⟨

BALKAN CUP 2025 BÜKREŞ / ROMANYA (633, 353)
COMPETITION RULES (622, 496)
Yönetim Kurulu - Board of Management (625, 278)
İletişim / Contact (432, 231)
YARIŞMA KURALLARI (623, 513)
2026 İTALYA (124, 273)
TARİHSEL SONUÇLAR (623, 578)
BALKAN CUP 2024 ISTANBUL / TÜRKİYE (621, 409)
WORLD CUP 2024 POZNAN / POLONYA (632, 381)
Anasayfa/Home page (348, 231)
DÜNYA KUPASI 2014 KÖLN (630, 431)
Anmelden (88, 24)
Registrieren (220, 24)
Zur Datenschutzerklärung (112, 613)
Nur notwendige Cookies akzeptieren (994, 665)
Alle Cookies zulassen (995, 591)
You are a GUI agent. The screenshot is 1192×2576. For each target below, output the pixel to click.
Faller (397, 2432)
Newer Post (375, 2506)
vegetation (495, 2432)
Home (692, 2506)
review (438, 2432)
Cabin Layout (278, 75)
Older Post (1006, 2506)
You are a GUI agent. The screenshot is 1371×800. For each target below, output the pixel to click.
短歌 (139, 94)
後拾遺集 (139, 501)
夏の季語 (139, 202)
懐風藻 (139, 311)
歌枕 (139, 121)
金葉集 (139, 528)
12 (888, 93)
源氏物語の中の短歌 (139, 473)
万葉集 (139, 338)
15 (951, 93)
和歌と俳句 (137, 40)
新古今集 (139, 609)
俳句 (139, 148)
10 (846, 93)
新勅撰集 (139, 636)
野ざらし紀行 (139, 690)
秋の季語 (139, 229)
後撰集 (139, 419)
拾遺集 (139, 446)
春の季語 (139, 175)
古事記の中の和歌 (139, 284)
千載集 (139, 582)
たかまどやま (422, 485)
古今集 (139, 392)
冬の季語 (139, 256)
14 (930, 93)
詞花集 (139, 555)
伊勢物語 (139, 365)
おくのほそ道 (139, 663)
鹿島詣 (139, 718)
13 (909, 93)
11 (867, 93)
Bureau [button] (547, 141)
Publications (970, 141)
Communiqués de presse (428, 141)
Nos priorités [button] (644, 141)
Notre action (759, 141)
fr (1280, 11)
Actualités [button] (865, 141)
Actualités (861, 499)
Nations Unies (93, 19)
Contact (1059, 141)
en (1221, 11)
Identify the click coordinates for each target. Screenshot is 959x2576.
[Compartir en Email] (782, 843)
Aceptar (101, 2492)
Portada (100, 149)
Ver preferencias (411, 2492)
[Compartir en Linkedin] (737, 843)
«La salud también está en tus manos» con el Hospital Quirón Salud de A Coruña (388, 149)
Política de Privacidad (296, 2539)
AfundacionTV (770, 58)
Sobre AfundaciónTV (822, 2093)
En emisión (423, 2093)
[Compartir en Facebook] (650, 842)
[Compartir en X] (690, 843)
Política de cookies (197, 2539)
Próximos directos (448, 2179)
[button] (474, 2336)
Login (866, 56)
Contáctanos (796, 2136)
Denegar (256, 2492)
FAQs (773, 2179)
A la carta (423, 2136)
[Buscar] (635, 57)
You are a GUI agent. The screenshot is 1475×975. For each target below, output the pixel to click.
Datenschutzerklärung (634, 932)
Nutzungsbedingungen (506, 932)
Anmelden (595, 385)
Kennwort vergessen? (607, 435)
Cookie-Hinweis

⟩

● Task directions: Copy out the entries again, starting at the line containing "Política de cookies (197, 2539)" and ending at the last line, both ends included and request lines kept. Scale every answer coordinate by 1.65 and round to whole numbers, with halves rounding up.

● Result for this task:
Política de cookies (325, 4189)
Próximos directos (739, 3595)
[button] (782, 3854)
Login (1429, 92)
Contáctanos (1313, 3524)
Denegar (422, 4112)
FAQs (1275, 3595)
A la carta (698, 3524)
[Buscar] (1048, 94)
You are a GUI agent. The screenshot is 1475×975. For each target below, output the pixel to click.
Datenschutzerklärung (1046, 1538)
Nutzungsbedingungen (835, 1538)
Anmelden (982, 635)
Kennwort vergessen? (1002, 718)
Cookie-Hinweis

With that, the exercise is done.